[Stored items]

------------------------------------------------------------------------

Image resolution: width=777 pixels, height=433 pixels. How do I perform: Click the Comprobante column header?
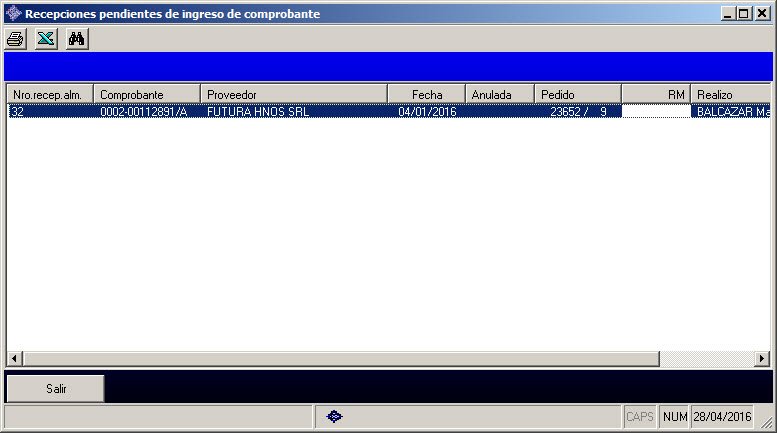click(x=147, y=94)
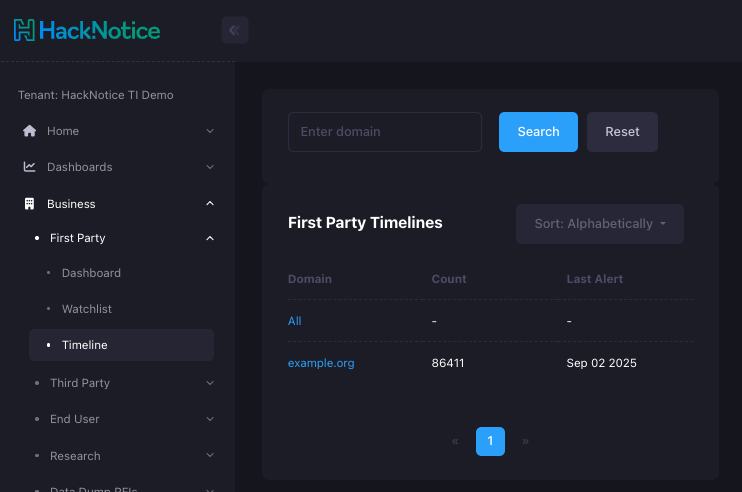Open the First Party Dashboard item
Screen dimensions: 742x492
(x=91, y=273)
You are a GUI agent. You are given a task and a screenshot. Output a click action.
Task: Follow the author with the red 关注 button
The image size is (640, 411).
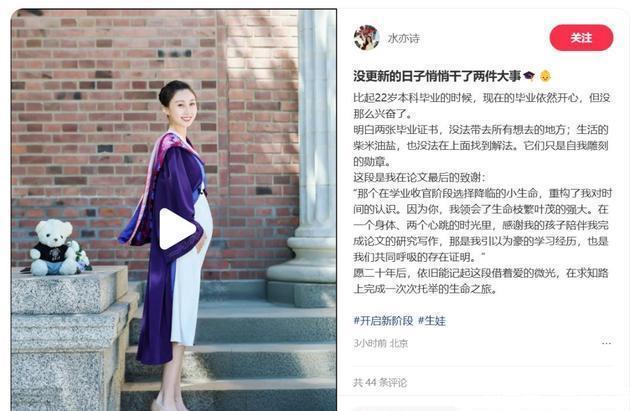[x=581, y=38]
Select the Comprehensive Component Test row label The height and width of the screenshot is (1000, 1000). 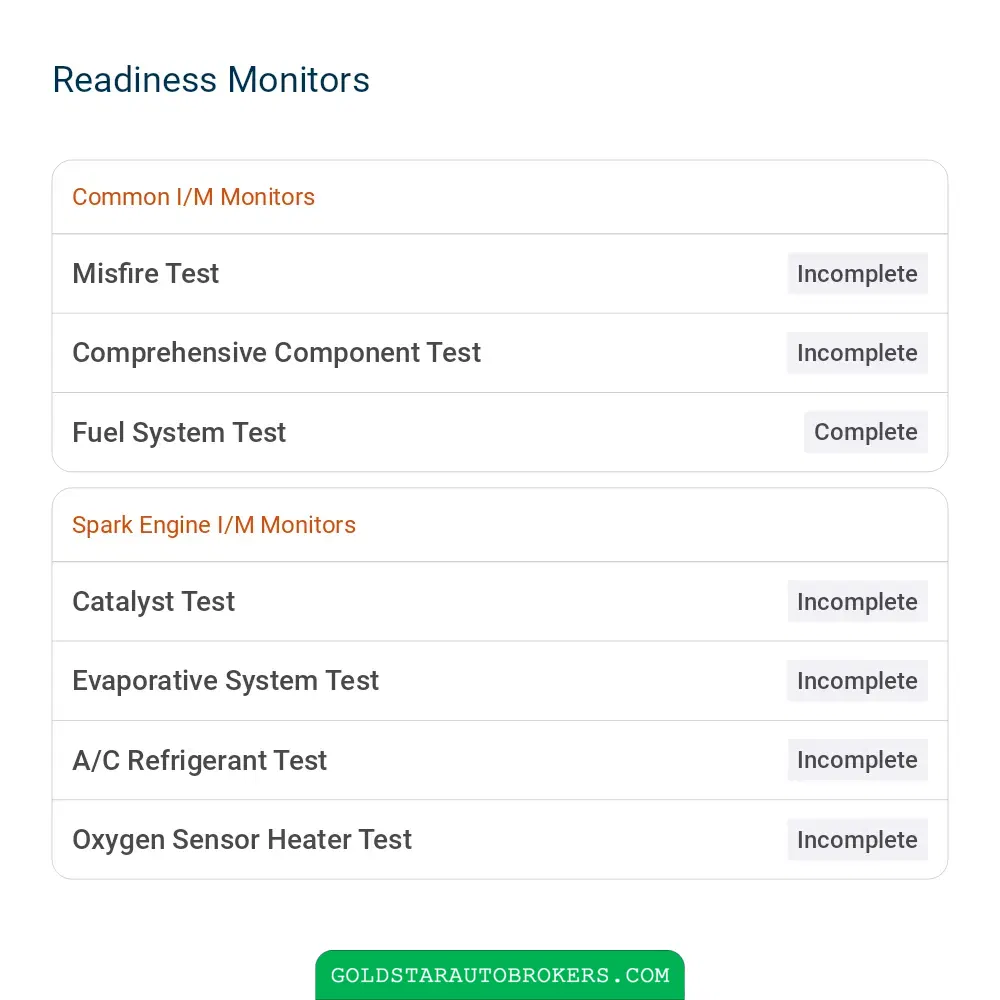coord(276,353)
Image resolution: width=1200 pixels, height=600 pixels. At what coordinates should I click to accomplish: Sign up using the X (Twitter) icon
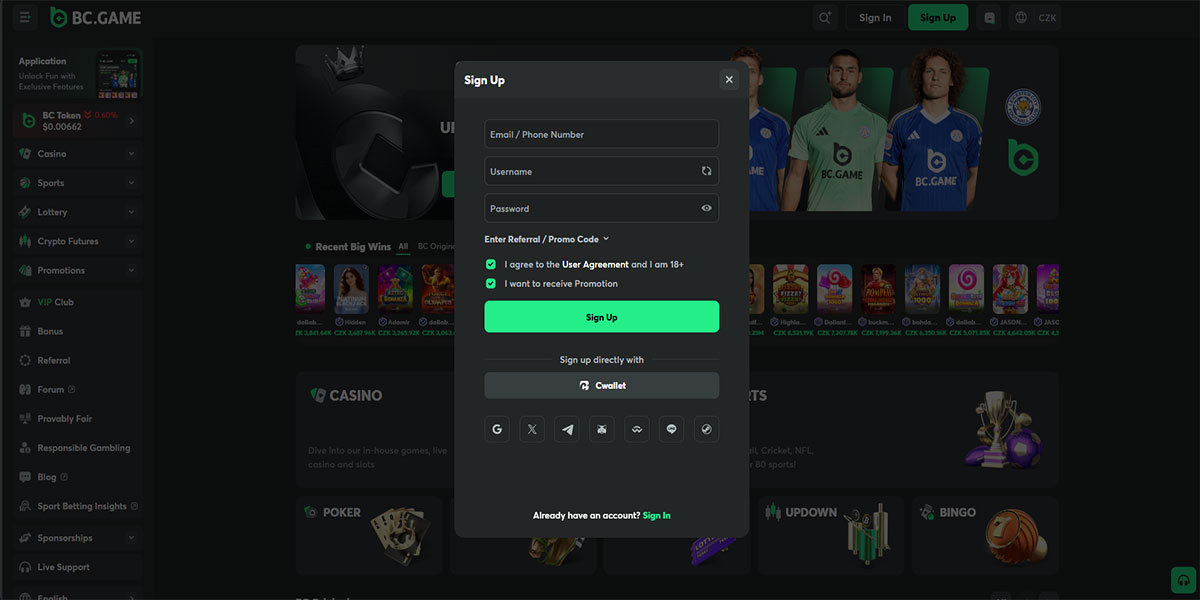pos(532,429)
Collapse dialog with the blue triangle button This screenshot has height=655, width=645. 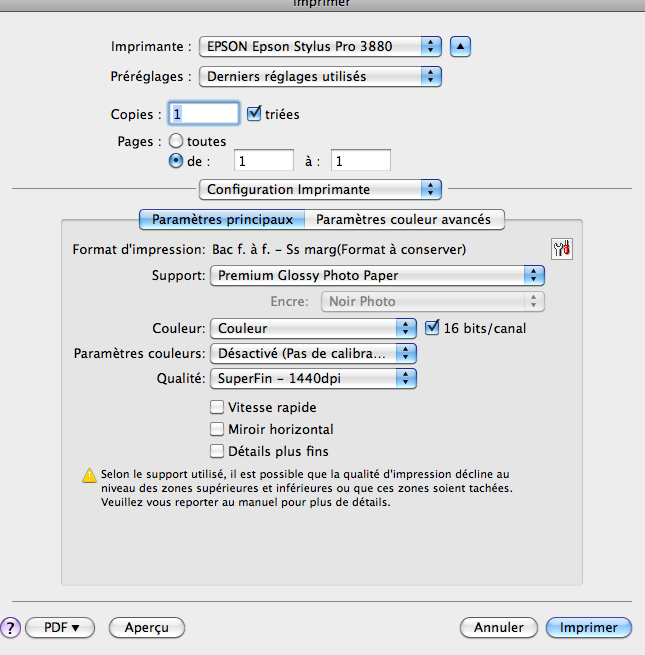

------------------------------------------------------------------------

> _PROBLEM TO WORK ON_: Where pictures appear, omit them, and transcribe exactly, with nothing else, the lines from the line with "Image resolution: width=1200" through the final line of the records above, both ends included.

> _TASK ANSWER_:
Image resolution: width=1200 pixels, height=600 pixels. At what coordinates should I click to accomplish: Sign up using the X (Twitter) icon
pos(532,429)
Collapse dialog with the blue triangle button This screenshot has height=655, width=645. 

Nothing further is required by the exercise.